(Stored records)
______

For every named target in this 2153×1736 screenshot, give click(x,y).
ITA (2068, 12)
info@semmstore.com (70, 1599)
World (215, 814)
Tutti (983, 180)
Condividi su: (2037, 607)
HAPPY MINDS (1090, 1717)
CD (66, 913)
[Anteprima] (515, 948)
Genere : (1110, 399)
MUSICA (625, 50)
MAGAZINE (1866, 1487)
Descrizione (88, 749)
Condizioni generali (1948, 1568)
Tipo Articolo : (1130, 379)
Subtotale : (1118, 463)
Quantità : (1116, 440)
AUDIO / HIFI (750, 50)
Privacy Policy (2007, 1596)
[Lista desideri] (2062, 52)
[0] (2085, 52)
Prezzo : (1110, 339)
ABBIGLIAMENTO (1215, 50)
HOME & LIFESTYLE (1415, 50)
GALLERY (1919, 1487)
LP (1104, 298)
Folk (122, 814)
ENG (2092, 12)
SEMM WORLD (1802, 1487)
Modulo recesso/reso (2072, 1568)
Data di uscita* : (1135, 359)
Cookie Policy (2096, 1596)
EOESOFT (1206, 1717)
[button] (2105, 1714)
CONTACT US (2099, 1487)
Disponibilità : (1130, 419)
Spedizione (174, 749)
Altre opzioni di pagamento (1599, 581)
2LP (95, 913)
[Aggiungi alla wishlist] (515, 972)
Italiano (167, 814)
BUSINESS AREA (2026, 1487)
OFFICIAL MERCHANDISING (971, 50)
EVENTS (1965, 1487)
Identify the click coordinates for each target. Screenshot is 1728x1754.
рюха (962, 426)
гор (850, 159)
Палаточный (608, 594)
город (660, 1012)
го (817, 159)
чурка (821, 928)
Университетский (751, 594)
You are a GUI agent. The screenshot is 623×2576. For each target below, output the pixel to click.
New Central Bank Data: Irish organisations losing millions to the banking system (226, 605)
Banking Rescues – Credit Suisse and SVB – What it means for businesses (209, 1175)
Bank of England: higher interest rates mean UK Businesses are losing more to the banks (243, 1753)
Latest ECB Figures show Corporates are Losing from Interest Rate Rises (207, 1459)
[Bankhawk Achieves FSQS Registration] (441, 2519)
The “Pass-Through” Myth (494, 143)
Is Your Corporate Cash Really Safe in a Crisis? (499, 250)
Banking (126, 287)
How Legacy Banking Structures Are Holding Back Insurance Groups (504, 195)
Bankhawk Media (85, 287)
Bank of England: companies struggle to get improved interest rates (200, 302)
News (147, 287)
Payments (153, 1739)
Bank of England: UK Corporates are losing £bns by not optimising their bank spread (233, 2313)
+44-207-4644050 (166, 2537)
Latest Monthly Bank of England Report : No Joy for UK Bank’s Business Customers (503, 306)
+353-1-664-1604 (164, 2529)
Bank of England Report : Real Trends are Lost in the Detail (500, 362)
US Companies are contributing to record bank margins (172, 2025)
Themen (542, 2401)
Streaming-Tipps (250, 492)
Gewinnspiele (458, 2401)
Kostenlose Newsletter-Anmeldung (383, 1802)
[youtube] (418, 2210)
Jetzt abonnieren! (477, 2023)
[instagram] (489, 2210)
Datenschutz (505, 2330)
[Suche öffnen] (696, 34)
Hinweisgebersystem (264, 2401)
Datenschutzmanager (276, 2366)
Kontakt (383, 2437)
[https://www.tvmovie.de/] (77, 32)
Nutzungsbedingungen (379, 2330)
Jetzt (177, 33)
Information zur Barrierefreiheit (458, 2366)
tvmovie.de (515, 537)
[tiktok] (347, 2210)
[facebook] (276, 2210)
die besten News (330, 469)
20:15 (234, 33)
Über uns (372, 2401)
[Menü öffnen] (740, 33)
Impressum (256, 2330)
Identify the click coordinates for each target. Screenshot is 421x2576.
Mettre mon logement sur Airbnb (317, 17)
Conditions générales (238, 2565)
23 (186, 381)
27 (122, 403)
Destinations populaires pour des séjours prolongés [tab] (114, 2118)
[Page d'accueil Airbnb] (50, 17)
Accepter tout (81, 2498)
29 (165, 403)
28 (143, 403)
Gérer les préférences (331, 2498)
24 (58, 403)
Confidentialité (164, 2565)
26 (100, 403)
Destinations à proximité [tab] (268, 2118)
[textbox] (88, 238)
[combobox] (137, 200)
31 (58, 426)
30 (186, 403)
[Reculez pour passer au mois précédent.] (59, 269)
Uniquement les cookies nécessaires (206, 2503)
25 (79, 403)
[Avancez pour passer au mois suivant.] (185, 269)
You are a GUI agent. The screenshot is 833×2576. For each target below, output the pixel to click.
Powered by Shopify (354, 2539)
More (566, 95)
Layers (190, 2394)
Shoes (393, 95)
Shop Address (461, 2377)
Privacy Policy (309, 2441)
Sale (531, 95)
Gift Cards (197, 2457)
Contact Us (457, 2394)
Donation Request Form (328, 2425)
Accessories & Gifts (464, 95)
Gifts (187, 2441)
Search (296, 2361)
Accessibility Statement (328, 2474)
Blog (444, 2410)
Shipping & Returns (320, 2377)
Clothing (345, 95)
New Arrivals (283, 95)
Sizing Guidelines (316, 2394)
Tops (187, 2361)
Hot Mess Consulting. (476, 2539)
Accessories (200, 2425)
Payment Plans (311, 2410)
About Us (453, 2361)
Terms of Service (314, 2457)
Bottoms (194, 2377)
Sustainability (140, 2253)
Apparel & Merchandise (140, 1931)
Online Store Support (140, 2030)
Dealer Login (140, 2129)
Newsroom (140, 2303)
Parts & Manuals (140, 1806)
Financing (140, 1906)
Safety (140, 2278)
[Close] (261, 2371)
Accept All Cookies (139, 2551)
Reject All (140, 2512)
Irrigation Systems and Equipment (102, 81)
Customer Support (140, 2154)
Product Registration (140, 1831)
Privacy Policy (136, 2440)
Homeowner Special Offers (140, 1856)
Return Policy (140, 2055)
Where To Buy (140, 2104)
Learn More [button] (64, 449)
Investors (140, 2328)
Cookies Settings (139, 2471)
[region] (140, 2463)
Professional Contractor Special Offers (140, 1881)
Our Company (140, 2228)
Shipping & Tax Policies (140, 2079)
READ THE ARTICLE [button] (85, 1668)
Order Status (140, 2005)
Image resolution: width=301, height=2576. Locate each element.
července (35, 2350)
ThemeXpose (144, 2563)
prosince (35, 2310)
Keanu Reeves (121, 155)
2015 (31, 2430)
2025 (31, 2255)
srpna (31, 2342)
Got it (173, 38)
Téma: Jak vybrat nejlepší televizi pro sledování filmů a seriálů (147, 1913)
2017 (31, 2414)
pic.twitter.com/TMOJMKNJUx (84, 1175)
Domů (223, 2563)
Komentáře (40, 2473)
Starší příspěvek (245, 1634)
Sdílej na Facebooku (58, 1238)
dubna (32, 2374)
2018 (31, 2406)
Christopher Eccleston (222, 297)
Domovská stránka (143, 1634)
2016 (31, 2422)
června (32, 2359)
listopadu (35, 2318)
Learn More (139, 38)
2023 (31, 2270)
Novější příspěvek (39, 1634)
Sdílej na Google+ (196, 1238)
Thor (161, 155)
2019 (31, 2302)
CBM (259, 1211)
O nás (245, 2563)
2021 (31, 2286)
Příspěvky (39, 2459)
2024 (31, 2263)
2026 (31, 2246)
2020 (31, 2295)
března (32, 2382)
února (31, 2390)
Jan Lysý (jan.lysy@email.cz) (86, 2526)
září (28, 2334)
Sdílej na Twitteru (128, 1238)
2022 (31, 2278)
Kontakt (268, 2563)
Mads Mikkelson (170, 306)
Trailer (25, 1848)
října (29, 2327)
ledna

______

Exercise | Search the records for the string "pour", and copy every line that holds it.

Result of the exercise |
Destinations populaires pour des séjours prolongés [tab] (114, 2118)
[Reculez pour passer au mois précédent.] (59, 269)
[Avancez pour passer au mois suivant.] (185, 269)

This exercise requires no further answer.